The building in front of you took shape between nineteen eleven and nineteen thirteen. A former vocational building followed behind it around nineteen eighteen, and the school absorbed that structure into the main complex in nineteen twenty-eight. In the app, you can pick out the nineteen eleven Berteling Building, the red-brick core that gave the campus its lasting identity.

By the early nineteen fifties, nearly two thousand students filled these halls. Central earned a reputation for academics, athletics, and something rarer in that era: a more integrated school culture. Graduate Melvin Holmes, class of nineteen fifty-eight, later said that here, “color was secondary.” That is a small sentence with a great deal inside it.
The school also gave girls real athletic opportunity long before Title Nine, the federal law that later required equal access in education and sport. The Girls’ Athletic Association started in nineteen oh-five. Students earned points in field hockey, table tennis, swimming, and volleyball for pins, sweaters, or rings. Water ballet joined the program in nineteen forty-seven, and the girls’ volleyball team did not lose a single match from nineteen forty-eight to nineteen fifty-five.
Then there was John Wooden, long before U-C-L-A made him famous. He coached basketball and baseball here for nine years, ran a tight ship, and when annoyed, reportedly burst out with “My goodness gracious,” which is about as polite as a storm cloud can be. When a few baseball players stopped for ice cream and arrived late, he made the whole team run the bases ten times. Another day, two boys puffed out their cheeks in the spring team photo to mimic tobacco chaws; Wooden gave them a firm scolding, then carried on.

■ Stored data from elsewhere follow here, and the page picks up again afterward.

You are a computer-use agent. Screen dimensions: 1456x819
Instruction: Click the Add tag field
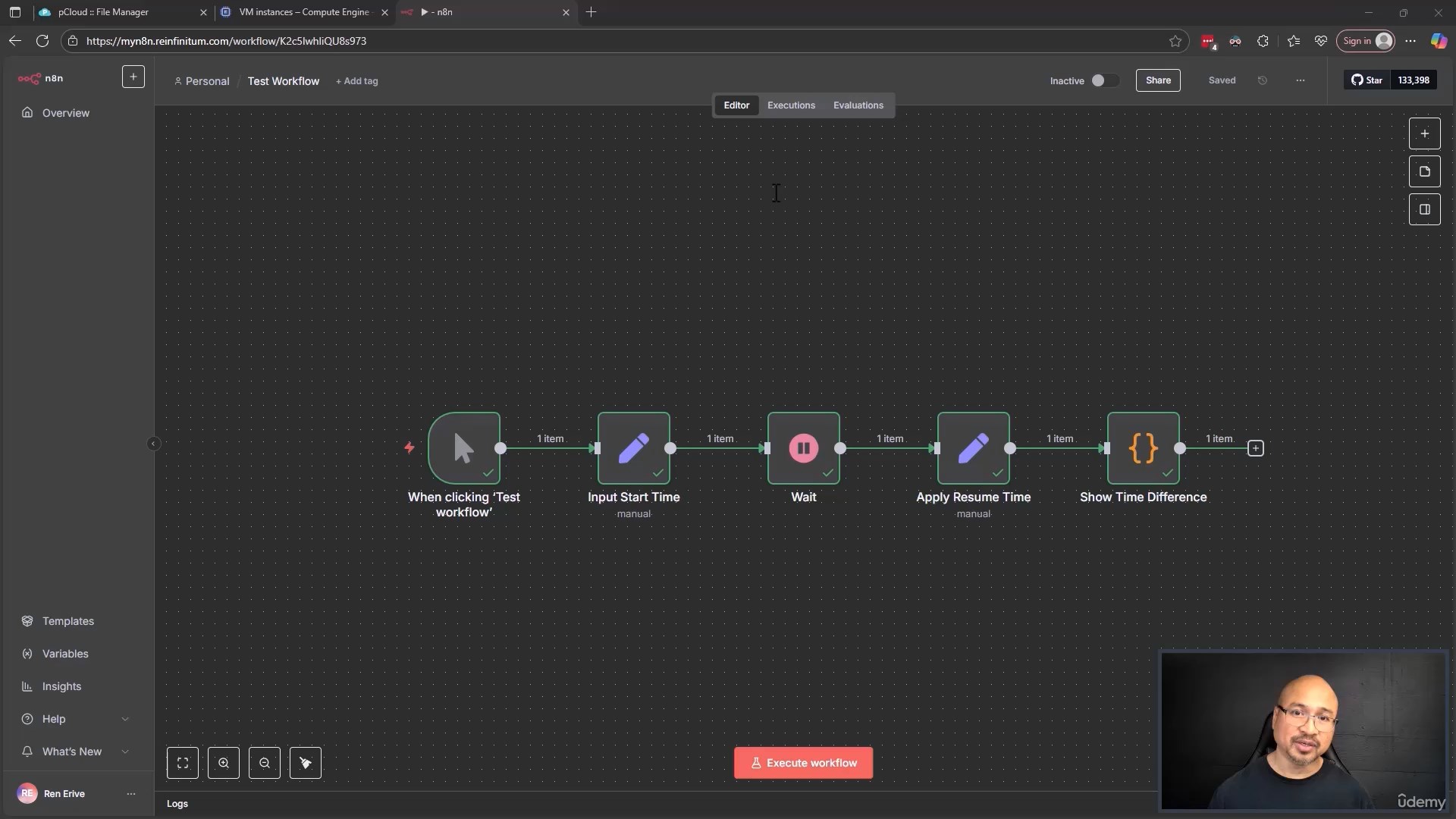[x=357, y=81]
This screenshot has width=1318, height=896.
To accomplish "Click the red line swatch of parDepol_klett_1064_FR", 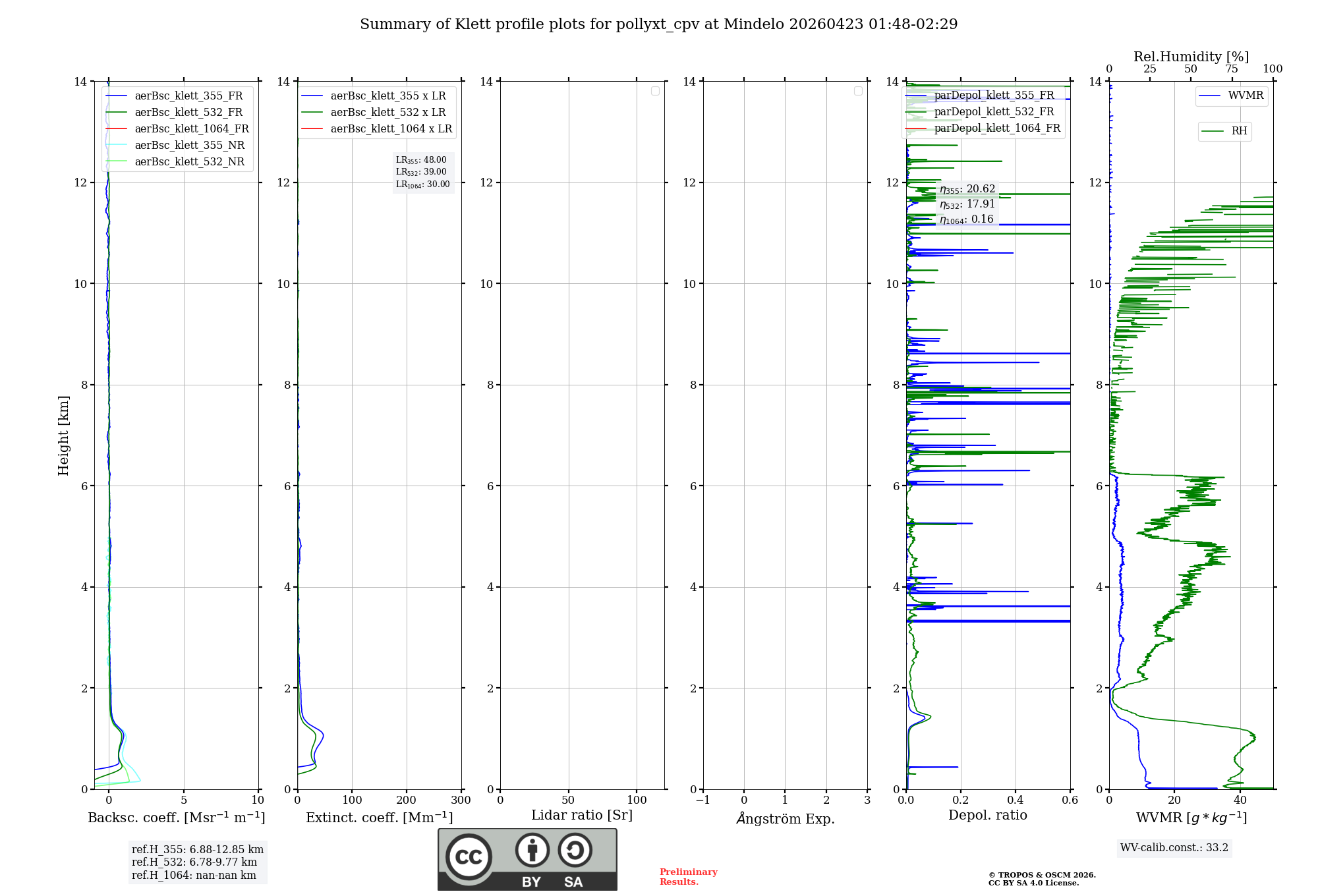I will [x=916, y=128].
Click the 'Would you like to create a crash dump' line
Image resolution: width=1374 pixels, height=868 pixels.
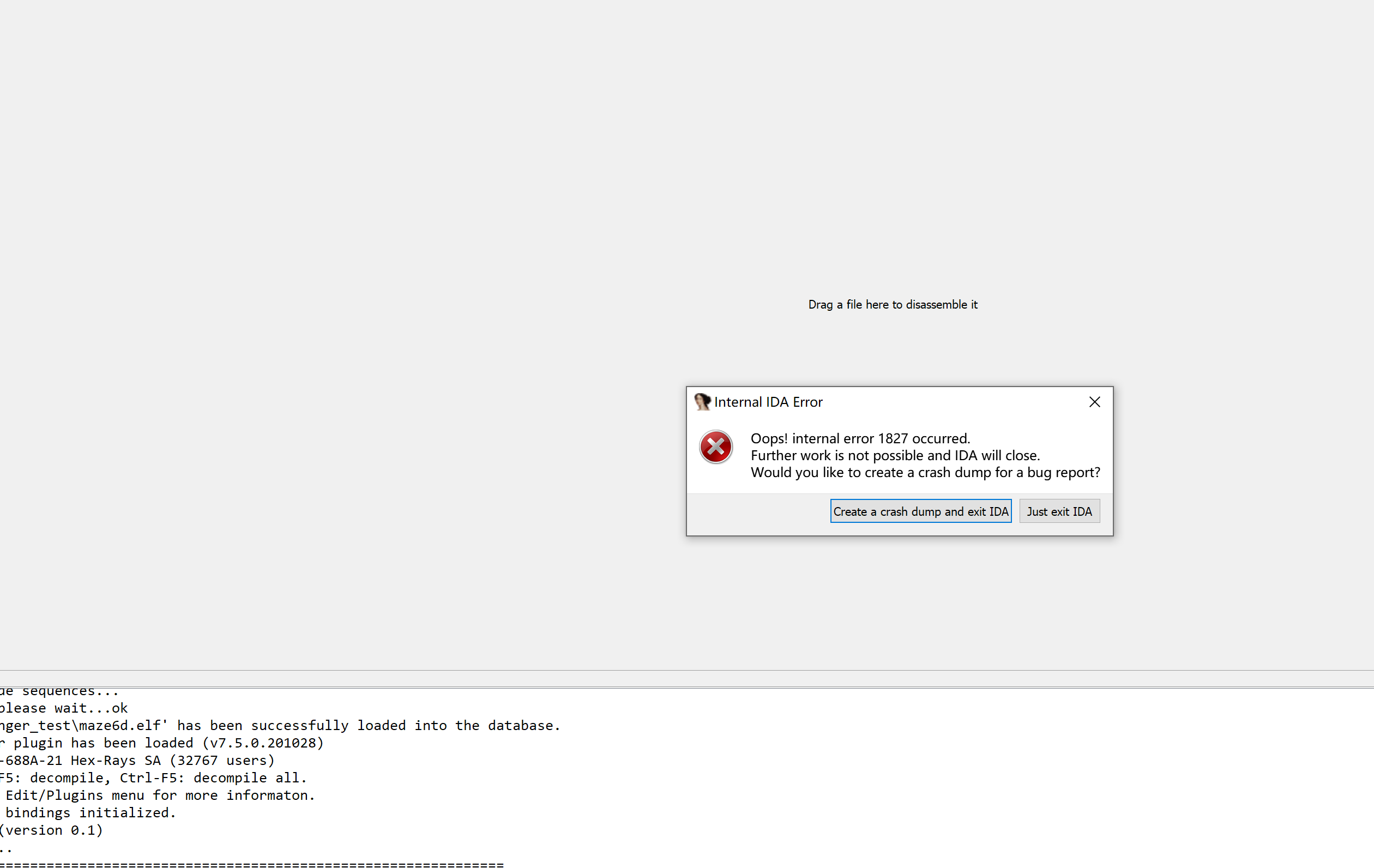[925, 473]
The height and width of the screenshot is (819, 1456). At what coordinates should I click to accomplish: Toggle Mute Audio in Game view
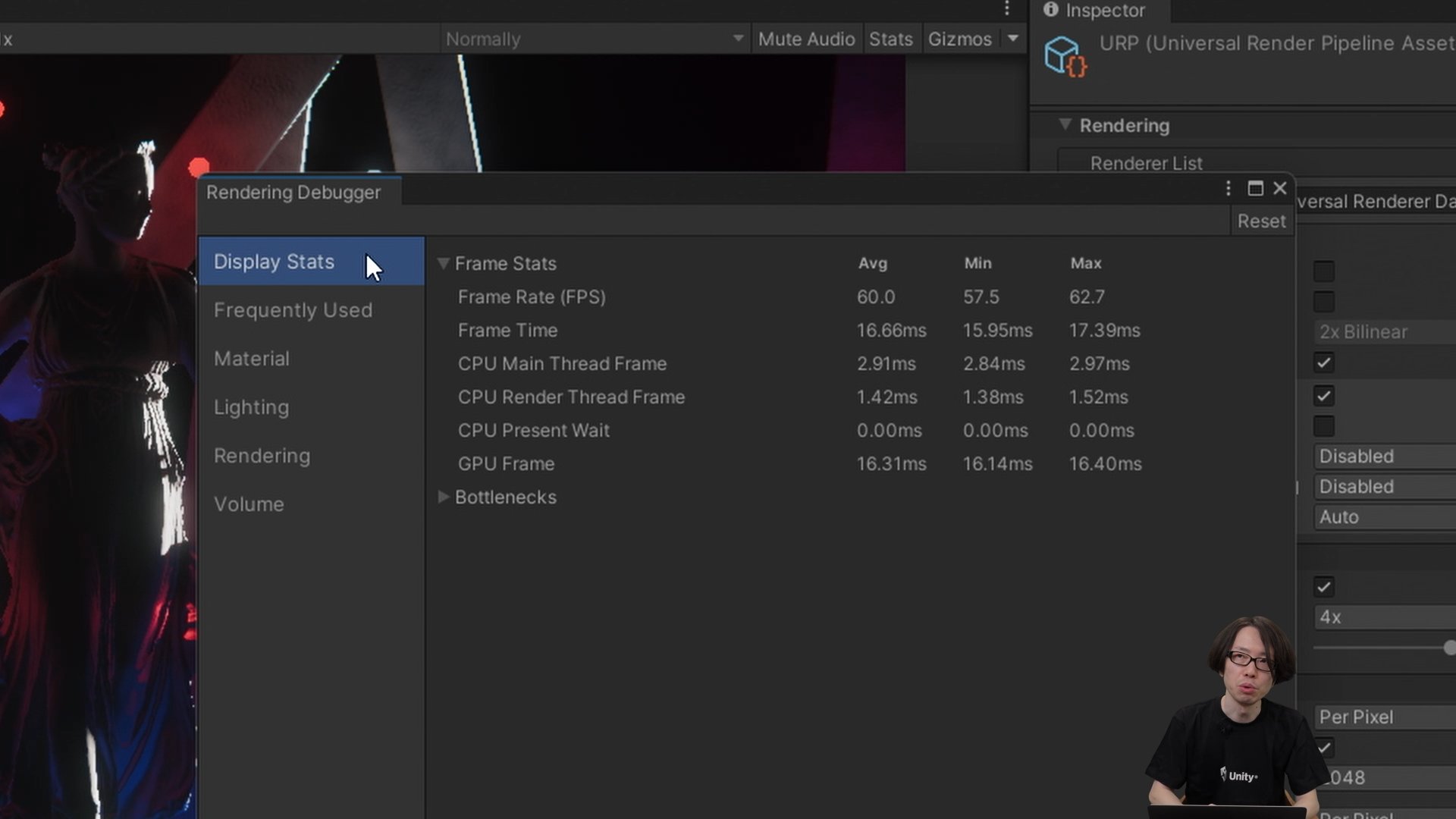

Central closed as a high school in nineteen seventy, later served middle school and adult education, and entered the National Register of Historic Places in nineteen eighty-five. In nineteen ninety-five, developers converted the two hundred and nineteen thousand-square-foot complex into one hundred and six apartments, preserving chalkboards, gym floor lines, and even pool depth markings. The twelve point three million dollar project won multiple preservation awards, which seems only fair for a building that refused to forget what it had been.
If you are curious about the present-day complex, its office keeps weekday hours from nine in the morning to six in the evening and closes on Saturdays and Sundays.
Central’s real achievement was not simply teaching students, but teaching a growing city what it could become. When you are ready, continue on toward the Cathedral of St. James.